The term vascular twin spotting was first used by Happle in 1990, to explain the occurrence of vascular twin nevi, i.e., the close spatial proximity between two functionally different vascular birthmarks: nevus flammeus and nevus anemicus.[2]

Eleven years later, Tan reported the first case of UNT superimposed on BS and considered that this dichotomy of vascular phenomena represented a new type of vascular twin spotting.[3] To our knowledge, our case is the third report of this new type of mosaicism.

BS probably reflect an exaggerated vasospastic response to hypoxemia during venous stasis. Unlike this case, the limbs are usually affected symmetrically.[4] UNT is characterized by unilaterally distributed superficial telangiectasias of the neck and chest, and indicate persistent vasodilatation. It is divided into congenital and secondary types (e.g., hyperestrogenism, which was not observed in this patient).[5]

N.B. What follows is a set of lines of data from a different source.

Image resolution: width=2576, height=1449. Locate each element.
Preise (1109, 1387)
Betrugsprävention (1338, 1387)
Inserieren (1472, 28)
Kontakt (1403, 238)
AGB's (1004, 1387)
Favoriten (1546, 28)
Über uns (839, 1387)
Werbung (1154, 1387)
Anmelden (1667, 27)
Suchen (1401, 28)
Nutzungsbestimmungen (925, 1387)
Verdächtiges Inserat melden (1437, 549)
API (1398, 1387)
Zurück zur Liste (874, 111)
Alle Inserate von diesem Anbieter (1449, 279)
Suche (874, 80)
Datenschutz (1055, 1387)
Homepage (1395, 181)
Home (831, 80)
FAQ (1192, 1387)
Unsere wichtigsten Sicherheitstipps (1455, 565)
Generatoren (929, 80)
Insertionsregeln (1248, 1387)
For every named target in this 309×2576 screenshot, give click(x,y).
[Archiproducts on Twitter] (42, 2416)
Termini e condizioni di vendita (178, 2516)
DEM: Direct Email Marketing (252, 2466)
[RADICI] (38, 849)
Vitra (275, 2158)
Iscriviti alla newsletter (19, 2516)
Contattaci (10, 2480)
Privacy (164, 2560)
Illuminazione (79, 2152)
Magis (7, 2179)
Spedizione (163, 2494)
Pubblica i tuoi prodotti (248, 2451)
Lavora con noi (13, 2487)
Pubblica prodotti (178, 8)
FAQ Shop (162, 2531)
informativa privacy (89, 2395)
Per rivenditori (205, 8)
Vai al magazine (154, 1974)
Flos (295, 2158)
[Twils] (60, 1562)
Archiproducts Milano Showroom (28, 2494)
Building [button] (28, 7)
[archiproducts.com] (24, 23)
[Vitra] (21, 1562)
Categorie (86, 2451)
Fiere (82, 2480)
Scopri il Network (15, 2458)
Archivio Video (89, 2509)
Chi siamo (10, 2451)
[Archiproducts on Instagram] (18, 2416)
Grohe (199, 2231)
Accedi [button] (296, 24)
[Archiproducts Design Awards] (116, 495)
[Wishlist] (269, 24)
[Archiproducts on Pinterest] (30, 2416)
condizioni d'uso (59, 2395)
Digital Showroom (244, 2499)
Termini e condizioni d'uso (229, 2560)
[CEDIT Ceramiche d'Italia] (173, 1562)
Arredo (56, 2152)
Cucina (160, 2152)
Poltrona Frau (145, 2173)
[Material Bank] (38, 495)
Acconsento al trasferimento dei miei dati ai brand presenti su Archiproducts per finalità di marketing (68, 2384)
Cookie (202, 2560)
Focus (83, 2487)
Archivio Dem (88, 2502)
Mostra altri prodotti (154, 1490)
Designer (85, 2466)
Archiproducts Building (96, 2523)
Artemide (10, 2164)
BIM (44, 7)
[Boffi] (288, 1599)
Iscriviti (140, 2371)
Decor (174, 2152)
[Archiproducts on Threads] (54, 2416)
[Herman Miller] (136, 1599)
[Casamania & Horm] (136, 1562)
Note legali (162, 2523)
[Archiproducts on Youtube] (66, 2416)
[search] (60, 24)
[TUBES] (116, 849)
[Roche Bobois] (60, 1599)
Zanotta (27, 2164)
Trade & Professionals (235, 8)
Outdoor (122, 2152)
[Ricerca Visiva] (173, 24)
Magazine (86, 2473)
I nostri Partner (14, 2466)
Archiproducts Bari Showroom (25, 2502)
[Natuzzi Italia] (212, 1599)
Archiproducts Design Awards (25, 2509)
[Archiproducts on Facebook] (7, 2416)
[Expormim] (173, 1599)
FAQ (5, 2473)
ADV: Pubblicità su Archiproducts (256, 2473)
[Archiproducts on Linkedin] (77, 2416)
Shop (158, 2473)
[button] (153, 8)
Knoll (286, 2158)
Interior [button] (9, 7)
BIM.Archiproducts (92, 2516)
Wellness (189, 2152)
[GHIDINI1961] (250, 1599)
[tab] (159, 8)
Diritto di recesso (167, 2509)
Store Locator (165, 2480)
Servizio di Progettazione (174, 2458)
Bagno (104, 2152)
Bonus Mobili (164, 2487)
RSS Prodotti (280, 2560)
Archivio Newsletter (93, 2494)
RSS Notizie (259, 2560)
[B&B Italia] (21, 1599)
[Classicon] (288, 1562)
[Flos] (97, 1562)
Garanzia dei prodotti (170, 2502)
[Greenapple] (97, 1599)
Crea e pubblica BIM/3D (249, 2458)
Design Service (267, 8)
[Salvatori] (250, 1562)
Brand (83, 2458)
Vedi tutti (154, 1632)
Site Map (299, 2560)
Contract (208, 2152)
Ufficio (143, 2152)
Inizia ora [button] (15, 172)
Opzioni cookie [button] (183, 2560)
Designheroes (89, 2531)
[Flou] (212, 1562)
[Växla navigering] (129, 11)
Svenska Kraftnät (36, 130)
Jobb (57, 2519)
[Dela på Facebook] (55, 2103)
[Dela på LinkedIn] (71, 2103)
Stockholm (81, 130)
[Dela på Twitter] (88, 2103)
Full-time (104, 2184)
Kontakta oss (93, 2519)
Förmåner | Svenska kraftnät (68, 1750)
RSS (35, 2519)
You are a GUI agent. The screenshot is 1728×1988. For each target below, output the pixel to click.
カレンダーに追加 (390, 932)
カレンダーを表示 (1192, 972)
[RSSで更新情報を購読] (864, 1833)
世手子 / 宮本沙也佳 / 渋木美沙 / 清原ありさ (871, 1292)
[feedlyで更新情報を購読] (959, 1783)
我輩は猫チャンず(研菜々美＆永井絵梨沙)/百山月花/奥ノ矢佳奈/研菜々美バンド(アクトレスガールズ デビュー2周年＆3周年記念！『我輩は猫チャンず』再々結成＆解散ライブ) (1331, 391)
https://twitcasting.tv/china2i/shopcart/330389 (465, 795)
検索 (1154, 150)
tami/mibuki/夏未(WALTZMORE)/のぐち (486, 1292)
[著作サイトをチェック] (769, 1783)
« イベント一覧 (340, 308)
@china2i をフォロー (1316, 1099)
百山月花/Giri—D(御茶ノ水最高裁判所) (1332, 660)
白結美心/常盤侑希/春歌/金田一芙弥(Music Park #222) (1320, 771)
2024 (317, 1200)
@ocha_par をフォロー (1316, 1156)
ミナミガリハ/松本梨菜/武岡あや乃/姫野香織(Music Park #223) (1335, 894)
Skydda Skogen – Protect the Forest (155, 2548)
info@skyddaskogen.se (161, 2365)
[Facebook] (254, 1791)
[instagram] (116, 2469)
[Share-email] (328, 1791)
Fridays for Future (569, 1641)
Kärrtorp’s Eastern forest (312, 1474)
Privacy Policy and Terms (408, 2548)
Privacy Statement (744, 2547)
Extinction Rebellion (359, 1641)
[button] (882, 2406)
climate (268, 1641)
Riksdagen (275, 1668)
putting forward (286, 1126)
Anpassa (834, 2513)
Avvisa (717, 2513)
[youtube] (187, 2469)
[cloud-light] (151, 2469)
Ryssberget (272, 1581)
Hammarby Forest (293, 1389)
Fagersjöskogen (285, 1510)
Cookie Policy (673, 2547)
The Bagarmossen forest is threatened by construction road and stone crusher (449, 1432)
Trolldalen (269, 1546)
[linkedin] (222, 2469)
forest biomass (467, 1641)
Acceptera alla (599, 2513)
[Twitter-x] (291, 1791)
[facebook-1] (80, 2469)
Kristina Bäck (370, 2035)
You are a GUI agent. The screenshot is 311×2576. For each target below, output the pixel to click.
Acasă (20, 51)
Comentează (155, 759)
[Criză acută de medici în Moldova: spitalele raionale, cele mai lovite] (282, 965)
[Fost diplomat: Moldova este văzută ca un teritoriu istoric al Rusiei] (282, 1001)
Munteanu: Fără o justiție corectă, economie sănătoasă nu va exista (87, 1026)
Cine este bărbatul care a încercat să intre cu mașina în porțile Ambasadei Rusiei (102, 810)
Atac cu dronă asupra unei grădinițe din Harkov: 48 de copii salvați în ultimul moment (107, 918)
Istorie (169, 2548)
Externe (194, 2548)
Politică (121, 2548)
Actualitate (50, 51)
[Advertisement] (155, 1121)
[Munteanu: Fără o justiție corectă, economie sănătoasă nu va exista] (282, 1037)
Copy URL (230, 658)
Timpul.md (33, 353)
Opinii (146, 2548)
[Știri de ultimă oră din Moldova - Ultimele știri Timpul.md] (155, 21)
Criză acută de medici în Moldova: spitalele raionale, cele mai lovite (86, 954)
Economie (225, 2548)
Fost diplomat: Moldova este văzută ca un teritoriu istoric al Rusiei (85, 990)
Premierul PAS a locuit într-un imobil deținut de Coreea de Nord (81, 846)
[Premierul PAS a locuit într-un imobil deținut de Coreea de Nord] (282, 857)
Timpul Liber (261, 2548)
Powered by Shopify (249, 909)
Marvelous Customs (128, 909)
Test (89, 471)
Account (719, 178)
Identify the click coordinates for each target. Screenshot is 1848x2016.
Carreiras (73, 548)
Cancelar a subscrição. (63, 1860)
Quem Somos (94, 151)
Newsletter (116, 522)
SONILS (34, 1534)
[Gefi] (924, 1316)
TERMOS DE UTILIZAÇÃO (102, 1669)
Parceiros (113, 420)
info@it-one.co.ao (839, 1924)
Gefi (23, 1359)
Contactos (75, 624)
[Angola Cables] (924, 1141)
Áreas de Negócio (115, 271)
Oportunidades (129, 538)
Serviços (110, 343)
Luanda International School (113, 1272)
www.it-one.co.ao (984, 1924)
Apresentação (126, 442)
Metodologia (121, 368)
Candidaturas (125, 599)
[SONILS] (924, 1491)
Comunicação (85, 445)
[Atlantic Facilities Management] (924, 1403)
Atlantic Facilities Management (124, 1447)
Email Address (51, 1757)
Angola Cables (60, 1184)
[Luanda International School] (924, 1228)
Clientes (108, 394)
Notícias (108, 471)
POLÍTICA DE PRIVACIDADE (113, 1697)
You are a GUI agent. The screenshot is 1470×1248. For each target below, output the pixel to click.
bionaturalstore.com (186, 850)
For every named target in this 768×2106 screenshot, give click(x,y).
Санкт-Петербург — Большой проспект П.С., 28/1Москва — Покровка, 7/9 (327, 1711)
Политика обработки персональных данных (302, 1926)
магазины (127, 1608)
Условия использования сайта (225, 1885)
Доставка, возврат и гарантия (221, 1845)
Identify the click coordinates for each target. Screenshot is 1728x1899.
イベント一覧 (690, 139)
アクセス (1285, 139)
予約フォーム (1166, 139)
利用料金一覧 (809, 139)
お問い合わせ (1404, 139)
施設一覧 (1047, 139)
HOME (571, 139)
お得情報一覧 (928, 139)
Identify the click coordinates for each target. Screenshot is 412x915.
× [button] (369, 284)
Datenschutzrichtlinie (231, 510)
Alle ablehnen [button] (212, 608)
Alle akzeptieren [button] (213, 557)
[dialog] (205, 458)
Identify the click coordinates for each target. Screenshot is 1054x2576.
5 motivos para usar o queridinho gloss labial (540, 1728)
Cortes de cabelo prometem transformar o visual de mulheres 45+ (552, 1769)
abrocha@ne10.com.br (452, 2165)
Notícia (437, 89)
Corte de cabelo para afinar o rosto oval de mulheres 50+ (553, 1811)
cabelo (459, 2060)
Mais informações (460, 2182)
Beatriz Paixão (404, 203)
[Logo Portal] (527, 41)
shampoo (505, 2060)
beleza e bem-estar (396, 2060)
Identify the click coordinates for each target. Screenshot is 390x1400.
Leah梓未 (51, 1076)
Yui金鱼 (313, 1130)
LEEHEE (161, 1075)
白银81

The suggested mechanism of twin spotting considers that an embryo initially carries two recessive alleles at the same locus. These alleles control the vascular tonus. One is responsible for vasodilatation and the other is responsible for vasoconstriction. If crossing-over occurs in these chromosomes during mitosis, two distinct clones of homozygous daughter-cells might be generated. The homozygous lineage of the vasoconstriction allele leads to the development of BS, while the homozygous linage of the vasodilatation allele leads to the development of UNT lesions.[2,3]

The unilateral distribution of the lesions, which were located very closely together (and sometimes are superimposed on each other) and shared functional antagonism, led us to conclude that this was a case of vascular twin spotting.

This type of twin spotting is classified as "allelic", because recombination occurs between genes at the same locus. When genes of different loci recombine within the same pair of chromosomes, the twin spotting is called "nonallelic", as is the case in phakomatosis pigmentovascularis.[1]